Bugün geriye dönüp bütün sürece baktığımızda, sonradan varmış olduğu marksizm dışı noktalar ne olursa olsun, Mao Tse Tung'un halk savaşı tezinin tarihsel anlamda çığır açıcı bir tez olduğu açıktır. 1960'lardaki ünlü "baş çelişki" tartışmasıyla birlikte düşünüldüğünde, halk savaşı tezini "emperyalizmin zayıf karnı" saptamasıyla birlikte dünya planında geliştiren Mao'nun, ezilen halkların mücadele perspektifine yaptığı katkı, her türlü tartışmanın üstündedir. SBKP'nin "kapitalist olmayan yol" saçmalığının karşısına dikilen "halk savaşı" teorisi, bütün III. Bunalım Dönemi boyunca ön açıcı bir rol oynamıştır.
Teorik olarak Mao'ya yakın durmayanlar da dahil olmak üzere bütün geri bıraktırılmış ülke devrimcileri, pratikte bu yoldan yürümüşlerdir ve savaş sonrasında gerçekleşen devrimlerin hemen hemen tümü. bir biçimde halk savaşı çizgisinin izlerini taşımıştır. Geçerken belirtelim, 2000'li yıllara girdiğimiz şu günlerde de.
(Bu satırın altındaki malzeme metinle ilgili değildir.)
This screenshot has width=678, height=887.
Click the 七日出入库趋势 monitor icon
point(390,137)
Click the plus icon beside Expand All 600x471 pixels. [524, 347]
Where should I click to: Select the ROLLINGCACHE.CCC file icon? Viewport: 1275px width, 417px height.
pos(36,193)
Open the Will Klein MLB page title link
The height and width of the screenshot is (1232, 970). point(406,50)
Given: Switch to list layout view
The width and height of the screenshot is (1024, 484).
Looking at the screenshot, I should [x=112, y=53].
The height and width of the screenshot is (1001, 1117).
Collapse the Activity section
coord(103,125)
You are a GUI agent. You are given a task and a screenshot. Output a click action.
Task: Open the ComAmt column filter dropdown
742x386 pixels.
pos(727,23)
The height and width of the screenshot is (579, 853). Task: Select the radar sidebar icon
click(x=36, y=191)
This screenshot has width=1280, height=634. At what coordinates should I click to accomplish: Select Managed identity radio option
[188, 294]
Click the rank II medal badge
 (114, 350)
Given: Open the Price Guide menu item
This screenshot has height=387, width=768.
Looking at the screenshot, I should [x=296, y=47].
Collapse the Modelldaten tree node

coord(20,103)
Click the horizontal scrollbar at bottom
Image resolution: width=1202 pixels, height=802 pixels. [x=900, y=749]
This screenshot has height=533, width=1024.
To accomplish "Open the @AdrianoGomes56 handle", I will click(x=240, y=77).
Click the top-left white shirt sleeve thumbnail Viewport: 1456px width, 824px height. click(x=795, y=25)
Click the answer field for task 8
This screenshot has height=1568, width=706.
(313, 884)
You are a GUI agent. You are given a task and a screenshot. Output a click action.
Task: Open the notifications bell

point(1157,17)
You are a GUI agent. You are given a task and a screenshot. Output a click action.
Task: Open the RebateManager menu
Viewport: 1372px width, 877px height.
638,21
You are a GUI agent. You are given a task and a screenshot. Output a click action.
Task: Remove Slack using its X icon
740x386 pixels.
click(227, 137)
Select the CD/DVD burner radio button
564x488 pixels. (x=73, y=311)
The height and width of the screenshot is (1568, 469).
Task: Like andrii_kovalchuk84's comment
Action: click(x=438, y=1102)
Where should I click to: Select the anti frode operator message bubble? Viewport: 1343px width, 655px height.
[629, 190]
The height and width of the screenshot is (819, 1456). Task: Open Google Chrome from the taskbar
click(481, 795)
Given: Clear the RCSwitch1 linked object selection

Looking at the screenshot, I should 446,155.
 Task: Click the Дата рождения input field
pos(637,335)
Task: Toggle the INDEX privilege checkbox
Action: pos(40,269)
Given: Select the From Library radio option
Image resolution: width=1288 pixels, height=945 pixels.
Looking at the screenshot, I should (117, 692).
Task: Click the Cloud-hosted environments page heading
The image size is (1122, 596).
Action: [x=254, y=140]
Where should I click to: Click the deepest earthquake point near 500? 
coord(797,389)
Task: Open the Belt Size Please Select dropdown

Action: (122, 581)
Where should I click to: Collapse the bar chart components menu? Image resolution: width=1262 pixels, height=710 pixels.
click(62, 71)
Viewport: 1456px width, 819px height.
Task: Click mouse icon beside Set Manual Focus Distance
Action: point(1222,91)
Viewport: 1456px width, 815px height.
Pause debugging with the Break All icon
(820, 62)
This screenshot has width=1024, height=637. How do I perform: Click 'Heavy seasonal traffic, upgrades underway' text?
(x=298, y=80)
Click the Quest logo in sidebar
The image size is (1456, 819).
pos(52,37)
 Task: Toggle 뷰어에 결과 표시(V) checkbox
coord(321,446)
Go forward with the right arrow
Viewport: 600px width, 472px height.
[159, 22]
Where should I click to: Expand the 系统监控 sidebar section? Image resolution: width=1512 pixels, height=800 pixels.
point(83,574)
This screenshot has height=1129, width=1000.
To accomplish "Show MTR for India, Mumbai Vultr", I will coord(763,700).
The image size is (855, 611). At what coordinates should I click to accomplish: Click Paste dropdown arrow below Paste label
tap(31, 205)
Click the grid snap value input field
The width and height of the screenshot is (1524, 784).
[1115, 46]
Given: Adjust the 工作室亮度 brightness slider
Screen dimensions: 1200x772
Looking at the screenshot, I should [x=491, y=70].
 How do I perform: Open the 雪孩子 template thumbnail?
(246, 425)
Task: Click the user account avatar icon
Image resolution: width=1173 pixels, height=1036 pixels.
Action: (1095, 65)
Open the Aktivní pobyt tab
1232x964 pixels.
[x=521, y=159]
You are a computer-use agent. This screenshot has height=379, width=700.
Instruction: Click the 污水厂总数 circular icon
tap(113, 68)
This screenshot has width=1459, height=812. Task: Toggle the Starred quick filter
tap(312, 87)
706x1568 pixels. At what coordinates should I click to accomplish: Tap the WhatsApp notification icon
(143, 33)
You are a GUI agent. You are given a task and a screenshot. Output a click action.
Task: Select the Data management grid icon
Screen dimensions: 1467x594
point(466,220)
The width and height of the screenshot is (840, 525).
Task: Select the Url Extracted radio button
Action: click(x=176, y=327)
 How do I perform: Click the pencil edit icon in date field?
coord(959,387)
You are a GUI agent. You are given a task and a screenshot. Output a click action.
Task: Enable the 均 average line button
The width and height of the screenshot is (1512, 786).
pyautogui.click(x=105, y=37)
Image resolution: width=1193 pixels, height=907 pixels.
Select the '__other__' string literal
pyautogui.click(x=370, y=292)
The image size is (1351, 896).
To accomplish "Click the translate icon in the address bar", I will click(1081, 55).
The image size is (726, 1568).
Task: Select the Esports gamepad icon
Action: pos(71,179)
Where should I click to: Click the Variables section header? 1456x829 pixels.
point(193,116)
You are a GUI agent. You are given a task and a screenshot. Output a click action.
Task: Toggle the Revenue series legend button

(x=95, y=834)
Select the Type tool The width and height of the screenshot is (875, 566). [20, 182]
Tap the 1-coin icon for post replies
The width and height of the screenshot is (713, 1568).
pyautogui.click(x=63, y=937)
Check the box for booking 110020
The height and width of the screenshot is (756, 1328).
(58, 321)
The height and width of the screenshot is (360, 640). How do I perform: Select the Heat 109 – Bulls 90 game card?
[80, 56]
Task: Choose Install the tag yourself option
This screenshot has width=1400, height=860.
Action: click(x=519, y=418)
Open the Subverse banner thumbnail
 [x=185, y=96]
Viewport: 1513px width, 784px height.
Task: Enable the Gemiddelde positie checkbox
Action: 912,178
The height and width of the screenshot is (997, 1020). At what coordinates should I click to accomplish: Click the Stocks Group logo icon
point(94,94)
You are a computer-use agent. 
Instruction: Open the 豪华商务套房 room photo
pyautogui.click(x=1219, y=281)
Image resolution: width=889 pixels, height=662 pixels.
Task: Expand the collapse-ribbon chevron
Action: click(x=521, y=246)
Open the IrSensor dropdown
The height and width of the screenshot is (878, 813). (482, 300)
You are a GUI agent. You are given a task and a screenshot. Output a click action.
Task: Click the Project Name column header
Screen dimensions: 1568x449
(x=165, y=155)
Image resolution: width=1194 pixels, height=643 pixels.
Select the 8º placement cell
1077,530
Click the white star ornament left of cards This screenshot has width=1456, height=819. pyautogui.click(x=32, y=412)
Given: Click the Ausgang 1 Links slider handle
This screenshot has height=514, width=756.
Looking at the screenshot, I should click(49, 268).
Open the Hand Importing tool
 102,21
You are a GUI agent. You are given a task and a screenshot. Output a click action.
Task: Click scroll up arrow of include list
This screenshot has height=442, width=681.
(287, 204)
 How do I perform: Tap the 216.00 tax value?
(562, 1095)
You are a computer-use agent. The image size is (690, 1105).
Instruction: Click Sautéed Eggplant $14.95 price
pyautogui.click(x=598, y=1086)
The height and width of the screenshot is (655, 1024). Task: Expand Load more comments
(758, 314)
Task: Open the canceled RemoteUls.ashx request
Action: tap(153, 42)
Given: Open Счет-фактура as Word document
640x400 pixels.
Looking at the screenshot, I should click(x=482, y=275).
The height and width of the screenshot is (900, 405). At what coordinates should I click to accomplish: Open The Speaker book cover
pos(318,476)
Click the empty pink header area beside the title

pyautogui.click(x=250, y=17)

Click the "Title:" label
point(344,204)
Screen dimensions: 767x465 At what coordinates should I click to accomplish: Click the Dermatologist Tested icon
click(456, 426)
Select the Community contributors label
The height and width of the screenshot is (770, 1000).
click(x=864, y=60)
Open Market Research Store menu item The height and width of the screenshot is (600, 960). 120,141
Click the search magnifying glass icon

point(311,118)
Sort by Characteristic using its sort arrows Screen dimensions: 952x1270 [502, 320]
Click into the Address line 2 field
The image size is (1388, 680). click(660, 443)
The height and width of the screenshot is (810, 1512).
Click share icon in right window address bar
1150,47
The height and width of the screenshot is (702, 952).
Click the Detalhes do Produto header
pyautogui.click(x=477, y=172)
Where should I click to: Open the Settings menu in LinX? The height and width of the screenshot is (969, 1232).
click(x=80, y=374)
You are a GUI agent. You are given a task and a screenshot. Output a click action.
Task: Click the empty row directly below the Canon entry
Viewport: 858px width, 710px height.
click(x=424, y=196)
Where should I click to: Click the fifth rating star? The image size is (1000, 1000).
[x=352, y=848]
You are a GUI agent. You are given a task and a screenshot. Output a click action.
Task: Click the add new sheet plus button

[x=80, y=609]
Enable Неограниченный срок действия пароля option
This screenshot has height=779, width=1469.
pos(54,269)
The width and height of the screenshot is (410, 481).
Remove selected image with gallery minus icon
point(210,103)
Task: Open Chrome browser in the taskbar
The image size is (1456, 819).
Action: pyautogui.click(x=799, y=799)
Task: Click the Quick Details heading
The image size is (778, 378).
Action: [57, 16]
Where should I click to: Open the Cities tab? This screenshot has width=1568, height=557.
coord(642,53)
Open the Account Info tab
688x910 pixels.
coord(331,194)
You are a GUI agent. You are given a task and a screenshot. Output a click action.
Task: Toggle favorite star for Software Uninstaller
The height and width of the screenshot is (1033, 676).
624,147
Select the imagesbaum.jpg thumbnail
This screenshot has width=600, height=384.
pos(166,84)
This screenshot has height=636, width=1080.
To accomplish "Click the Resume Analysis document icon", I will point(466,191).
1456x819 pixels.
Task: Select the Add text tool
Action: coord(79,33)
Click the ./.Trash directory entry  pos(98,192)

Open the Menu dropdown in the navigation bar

Mao Tse Tung'un Çin Devrimi için geliştirmiş olduğu "halk savaşı" anlayışının, -asla bir şablon biçiminde kopya edilmeksizin- devrimci mücadele bakımından anlamlı olduğunu, Maocu yaklaşımın daha sonradan "üç dünya teorisi" gibi aşırılıklara varmış olmasının bu önemi gölgelemediğini düşünmekteyiz.
Yani kısaca özetlendiğinde, halk savaşı yaklaşımının milli kriz ve devrimci araçlar sorununa getirdiği yeni imkân, klasik evrim aşaması düşüncesini değiştirmesi ve işgal ilişkileri temelinde ortaya çıkan durumu, "sürekli bir milli kriz" olarak tanımlamasıdır. Böylece durum yeniden yorumlandığında ortaya çıkan şey, klasik modelde belli bir noktadan sonra belirleyici işlev kazanan silahlı mücadelenin (ve onun örgütleniş biçimlerinin) bu kez işin başından beri bütün devrimci mücadelenin temeline oturması, gerillayla başlayıp halk ordularına ulaşan bu
tarzın iktidar mücadelesinin ekseni olmasıdır. Üstelik böylece, silahlı mücadele, düşmanın askeri gücünü ezme ya da yıpratma işlevinin dışında, propagandif bir işlev de yüklenmekte, işin başından itibaren attığı her adımda, gerçekleştirdiği her eylemde, kitlelerin taleplerini devrimci programla birleştirmek gibi bir görevi yerine getirmektedir. Rus örneğinde, gazeteler, bildiriler, sokak gösterileri, vb. gibi çok değişik yollardan yürüyen siyasi gerçekleri açıklama/kitleleri bilinçlendirip devrimci davaya kazanma çabası, bu kez çok güçlü bir başka araca daha sahip olmakta, silahlı mücadele, (diğer biçimleri reddetmeksizin) siyasi propagandanın doğrudan aracı olmaktadır. Rus örneğinde evrim dönemi boyunca yalnızca devrimci çalışmanın önünü açan ve asla öne çıkarılıp bir propaganda fonksiyonu yüklenmeyen silahlı eylemler, halk savaşı anlayışında altı net olarak çizilen politik araçlar haline gelmekte, hatta bu birliklerin örgütleniş tarzında da propagandif birimlere yer verilmektedir.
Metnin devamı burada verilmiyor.